### ASSIGNMENT
What is wanted is every record, duplicated word for word.

### DATA UNDER STUDY
****************************************

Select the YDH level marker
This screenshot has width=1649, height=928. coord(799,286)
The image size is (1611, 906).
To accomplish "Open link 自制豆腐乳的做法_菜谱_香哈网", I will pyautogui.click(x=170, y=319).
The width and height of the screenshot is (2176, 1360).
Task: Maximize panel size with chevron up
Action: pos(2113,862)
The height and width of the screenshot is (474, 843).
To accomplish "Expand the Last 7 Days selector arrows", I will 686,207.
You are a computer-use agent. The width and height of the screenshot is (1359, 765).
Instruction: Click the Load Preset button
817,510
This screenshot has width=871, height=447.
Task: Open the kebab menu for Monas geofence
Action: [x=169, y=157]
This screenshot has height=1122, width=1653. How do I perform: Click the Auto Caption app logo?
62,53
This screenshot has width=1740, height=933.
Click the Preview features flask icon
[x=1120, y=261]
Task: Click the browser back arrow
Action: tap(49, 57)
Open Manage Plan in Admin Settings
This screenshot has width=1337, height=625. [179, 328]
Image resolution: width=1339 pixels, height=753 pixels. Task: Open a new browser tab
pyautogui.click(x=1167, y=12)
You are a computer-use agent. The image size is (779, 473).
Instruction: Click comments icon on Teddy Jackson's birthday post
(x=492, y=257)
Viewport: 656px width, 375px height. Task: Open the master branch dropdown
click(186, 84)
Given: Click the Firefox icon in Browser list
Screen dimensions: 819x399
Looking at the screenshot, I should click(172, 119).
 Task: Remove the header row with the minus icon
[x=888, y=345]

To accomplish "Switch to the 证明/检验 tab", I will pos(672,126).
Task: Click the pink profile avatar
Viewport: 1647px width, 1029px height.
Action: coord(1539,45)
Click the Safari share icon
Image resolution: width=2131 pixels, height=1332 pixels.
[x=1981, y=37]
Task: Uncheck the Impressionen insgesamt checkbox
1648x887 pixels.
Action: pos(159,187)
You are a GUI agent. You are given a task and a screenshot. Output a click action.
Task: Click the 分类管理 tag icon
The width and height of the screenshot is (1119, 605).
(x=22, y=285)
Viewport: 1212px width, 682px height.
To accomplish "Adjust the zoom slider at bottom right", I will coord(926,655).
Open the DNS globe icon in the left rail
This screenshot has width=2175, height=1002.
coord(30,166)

****************************************

### ANSWER
Select the YDH level marker
This screenshot has width=1649, height=928. coord(799,286)
The image size is (1611, 906).
To accomplish "Open link 自制豆腐乳的做法_菜谱_香哈网", I will pyautogui.click(x=170, y=319).
The width and height of the screenshot is (2176, 1360).
Task: Maximize panel size with chevron up
Action: pos(2113,862)
The height and width of the screenshot is (474, 843).
To accomplish "Expand the Last 7 Days selector arrows", I will 686,207.
You are a computer-use agent. The width and height of the screenshot is (1359, 765).
Instruction: Click the Load Preset button
817,510
This screenshot has width=871, height=447.
Task: Open the kebab menu for Monas geofence
Action: [x=169, y=157]
This screenshot has height=1122, width=1653. How do I perform: Click the Auto Caption app logo?
62,53
This screenshot has width=1740, height=933.
Click the Preview features flask icon
[x=1120, y=261]
Task: Click the browser back arrow
Action: tap(49, 57)
Open Manage Plan in Admin Settings
This screenshot has width=1337, height=625. [179, 328]
Image resolution: width=1339 pixels, height=753 pixels. Task: Open a new browser tab
pyautogui.click(x=1167, y=12)
You are a computer-use agent. The image size is (779, 473).
Instruction: Click comments icon on Teddy Jackson's birthday post
(x=492, y=257)
Viewport: 656px width, 375px height. Task: Open the master branch dropdown
click(186, 84)
Given: Click the Firefox icon in Browser list
Screen dimensions: 819x399
Looking at the screenshot, I should click(172, 119).
 Task: Remove the header row with the minus icon
[x=888, y=345]

To accomplish "Switch to the 证明/检验 tab", I will pos(672,126).
Task: Click the pink profile avatar
Viewport: 1647px width, 1029px height.
Action: coord(1539,45)
Click the Safari share icon
Image resolution: width=2131 pixels, height=1332 pixels.
[x=1981, y=37]
Task: Uncheck the Impressionen insgesamt checkbox
1648x887 pixels.
Action: pos(159,187)
You are a GUI agent. You are given a task and a screenshot. Output a click action.
Task: Click the 分类管理 tag icon
The width and height of the screenshot is (1119, 605).
(x=22, y=285)
Viewport: 1212px width, 682px height.
To accomplish "Adjust the zoom slider at bottom right", I will coord(926,655).
Open the DNS globe icon in the left rail
This screenshot has width=2175, height=1002.
coord(30,166)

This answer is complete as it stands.